Obel Mundt 2Es war ein großes Hallo kurz vor dem Jahreswechsel: Die „Revierbude“ des Bergbau- und Geschichtsvereins Oer-Erkenschwick war bestens gefüllt, als sich viele Ehemalige der Spvgg. Erkenschwick wiedertrafen. Zwar waren nicht alle gekommen, die sich bei den Organisatoren Gerd Mundt und André Oberlin gemeldet hatten, dafür tauchte im Laufe des Abends dafür der eine oder andere Überraschungsgast auf.

 

Begrüßten viele Ehemalige: Die Organisatoren André Oberlin (stehend) und Gerd Mundt (rechts).  Foto: Olaf Krimpmann

 

Natürlich wurden viele Anekdoten noch einmal erzählt.
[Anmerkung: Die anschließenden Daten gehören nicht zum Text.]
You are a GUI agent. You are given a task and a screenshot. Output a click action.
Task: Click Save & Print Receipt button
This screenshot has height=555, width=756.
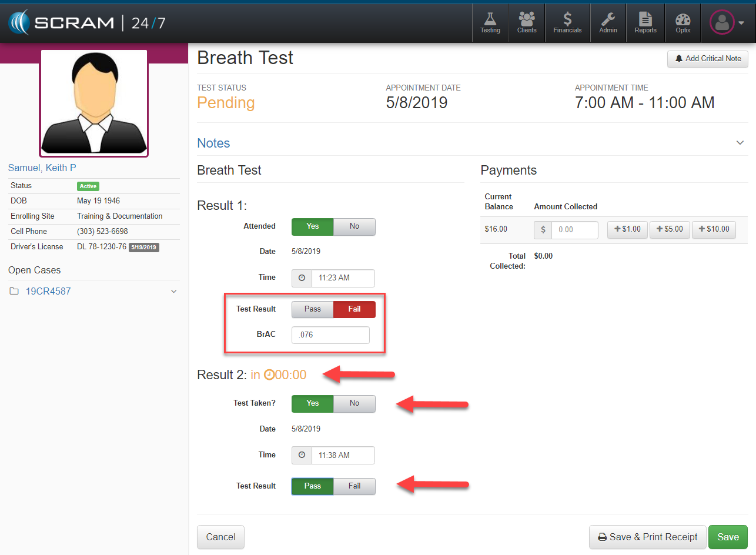point(647,537)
Aber, man höre und staune: Etliche alte Weggefährten haben sich nicht aus den Augen verloren, halten Kontakt, auch über ihre Zeit bei den Schwarz-Roten hinaus.
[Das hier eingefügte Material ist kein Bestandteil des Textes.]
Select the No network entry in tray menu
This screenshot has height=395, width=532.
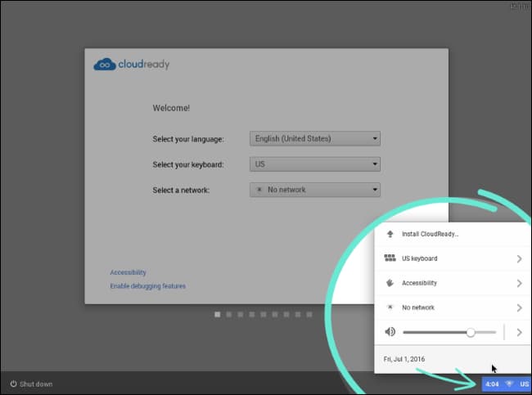click(417, 307)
Und selbst wenn einige der rund 50 Gäste nicht mehr im Kreis wohnen: Wie’s um den Klub bestellt ist, darüber sind sie in der Regel gut informiert. Und wer es nicht war bis zu diesem Abend, wurde aus erster Hand auf den neuesten Stand gebracht.

„Erkenschwick war immer mein Verein“, sagt etwa Olaf May, einer der prägenden Spieler der 90er-Jahre und Anfang des Jahrtausends. „Selbst als ich mal gewechselt bin, etwa zur SpVg. Marl, blieb man Erkenschwick immer irgendwie verbunden.“

So etwas schätzt natürlich auch Anton stark, der Ehrenpräsident des Vereins, der sie fast alle natürlich selbst spielen sehen (und viele alle an den Stimberg gelotst) hat. „Du warst immer ein belebendes Element“, klopfte Stark Olaf May auf die Schulter. „Ja, aber erst nach dem spiel“, juxte Heinz Niggemeier, ebenfalls einer der vielen, die der Spielvereinigung über Jahre die Treue gehalten hatte. Was natürlich auch für die Organisatoren des Treffs gilt.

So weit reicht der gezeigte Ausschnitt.